Потом он указал глазами на Лартуа.
– Он единственный… единственный мой друг, – прошептал он.
– А как же я? – воскликнул Шельер.
– Да, да, и вы, конечно.
Шудлер спросил, сколько времени он спал и та же ли это была операционная, что в первый раз. Мысль его явно вертелась вокруг основного вопроса, который он не решался задать.
Свободной рукой он скользнул под металлический обруч, ощупал бок, складку паха, начало ляжки и очень быстро наткнулся на бинты.
– Вы все-таки оставили мне кусочек, – сказал он. – А то, что под ним?
– А то, что под ним… что ж, этого больше нет, – ответил Шельер. – Пришлось… Знаете, я не люблю этого, я себя ненавижу, когда приходится ампутировать. Я предпочитаю оперировать во спасение. Но когда невозможно…
– Да, конечно, пришлось, – повторил Шудлер, чуть глубже вдавливая голову в подушку. – Но, право же, не стоило… Надо ведь когда-нибудь от чего-то умереть.
И Лартуа понял, что этот беспокойный человек наконец покорился судьбе; он обменялся взглядом с Шельером.
В самом деле, зачем оба они стояли тут, склонившись над изуродованным, разрушенным телом, ловя затухающую мысль? Ведь у Шудлера не было больше ничего: ни дома, ни друзей, ни – практически – семьи, никаких надежд, никаких радостей, и даже тени радости ему не приходилось ждать. Так почему же они с Шельером боролись вот уже шестнадцать дней, призвав на помощь шприцы, растворы, скальпели, зажимы?
«Быть может, я просто стараюсь сохранить его для себя, ради того удовольствия, какое я получаю от его присутствия или беседы с ним?.. Ради наших воспоминаний?..»
Да нет, дело не в этом… Во имя какой солидарности решил он заставить стоять этот полутруп в глубине аллеи, не ведущей никуда? И потребность в этом не вызывала сомнения ни у хирурга, ни у него. Оба они принадлежали к людям, чья жизнь была подчинена единому волевому устремлению – спасению человеческого тела. В этом заключалась их функция и предназначение, и слава, которой они достигли, не только служила им вознаграждением, она должна была подвигнуть других пойти по их пути, прийти им на смену.
– Устал я… Устал, – прошептал Шудлер, не открывая глаз. – Внук приходил меня навестить сегодня утром… нет, правда, я устал.
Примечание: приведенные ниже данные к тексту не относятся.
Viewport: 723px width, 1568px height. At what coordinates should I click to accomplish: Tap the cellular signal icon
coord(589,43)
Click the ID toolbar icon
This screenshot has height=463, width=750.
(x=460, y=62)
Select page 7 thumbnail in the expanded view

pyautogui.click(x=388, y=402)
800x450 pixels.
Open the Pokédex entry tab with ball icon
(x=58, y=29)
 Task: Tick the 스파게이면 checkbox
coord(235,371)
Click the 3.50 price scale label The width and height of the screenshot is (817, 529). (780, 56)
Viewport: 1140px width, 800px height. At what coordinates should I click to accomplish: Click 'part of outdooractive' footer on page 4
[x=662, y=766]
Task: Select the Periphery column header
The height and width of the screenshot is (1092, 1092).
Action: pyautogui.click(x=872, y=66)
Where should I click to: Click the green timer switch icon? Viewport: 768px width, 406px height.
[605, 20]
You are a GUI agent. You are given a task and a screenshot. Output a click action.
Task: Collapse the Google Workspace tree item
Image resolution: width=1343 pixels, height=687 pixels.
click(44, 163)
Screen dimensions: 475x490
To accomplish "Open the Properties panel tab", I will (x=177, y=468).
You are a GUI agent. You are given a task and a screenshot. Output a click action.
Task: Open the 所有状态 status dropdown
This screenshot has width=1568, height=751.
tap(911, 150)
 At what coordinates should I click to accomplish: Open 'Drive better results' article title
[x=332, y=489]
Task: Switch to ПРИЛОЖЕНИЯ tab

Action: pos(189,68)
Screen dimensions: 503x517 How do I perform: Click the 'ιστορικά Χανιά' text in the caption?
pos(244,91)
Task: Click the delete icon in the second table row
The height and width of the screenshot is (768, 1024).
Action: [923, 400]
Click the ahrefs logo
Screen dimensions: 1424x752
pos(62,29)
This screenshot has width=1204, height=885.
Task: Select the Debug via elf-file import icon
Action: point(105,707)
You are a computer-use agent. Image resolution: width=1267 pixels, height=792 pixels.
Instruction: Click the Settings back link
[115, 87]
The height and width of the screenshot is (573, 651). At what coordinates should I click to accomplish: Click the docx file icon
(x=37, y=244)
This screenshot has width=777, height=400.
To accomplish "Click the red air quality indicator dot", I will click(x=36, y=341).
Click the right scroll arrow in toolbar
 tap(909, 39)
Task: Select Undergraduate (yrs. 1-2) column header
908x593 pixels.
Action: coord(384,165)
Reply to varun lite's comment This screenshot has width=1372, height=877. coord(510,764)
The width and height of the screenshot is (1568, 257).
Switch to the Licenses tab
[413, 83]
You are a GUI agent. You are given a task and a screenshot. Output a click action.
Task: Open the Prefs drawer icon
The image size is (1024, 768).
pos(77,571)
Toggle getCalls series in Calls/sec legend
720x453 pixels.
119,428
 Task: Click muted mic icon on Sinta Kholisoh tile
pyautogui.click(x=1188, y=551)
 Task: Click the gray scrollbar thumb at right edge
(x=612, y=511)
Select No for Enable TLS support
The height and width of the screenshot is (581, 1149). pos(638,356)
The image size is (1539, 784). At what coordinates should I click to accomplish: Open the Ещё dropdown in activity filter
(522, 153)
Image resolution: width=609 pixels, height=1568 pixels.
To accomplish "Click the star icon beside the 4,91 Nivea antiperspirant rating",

Голос его звучал глухо, будто издалека. От спазмы язык высунулся наружу и снова запал вглубь, к гортани.
Лартуа почувствовал некоторое облегчение: он понимал, что это трусость, но когда умирающий соглашался со своей участью или даже сам желал ее, ему уже не казалось, что смерть на сей раз одержала над ним победу.
Однако не оставалось никаких сомнений, что у Шудлера наступает агония.
Кожа на скулах у него натянулась, нос заострился; глаза вновь закрылись, дыхание стало сухим, шумным, затрудненным из-за запавшего языка. Ладони разжались, и вытянутые вдоль тела руки забились по простыне, как рыбьи плавники.
Профессор Шельер тронул за плечо профессора Лартуа.
– Мы ведь знали, – прошептал он. – Пойдем. Пора все-таки идти обедать.
Они спустились, переоделись, вышли из больницы и направились в маленький ресторанчик, как раз напротив, куда Шельер обыкновенно приходил в те дни, когда поздно заканчивал свой рабочий день.
– Итак, господин профессор, как всегда, хороший кусок мяса с перцем? – спросил хозяин, смахивая крошки со стола перед ними.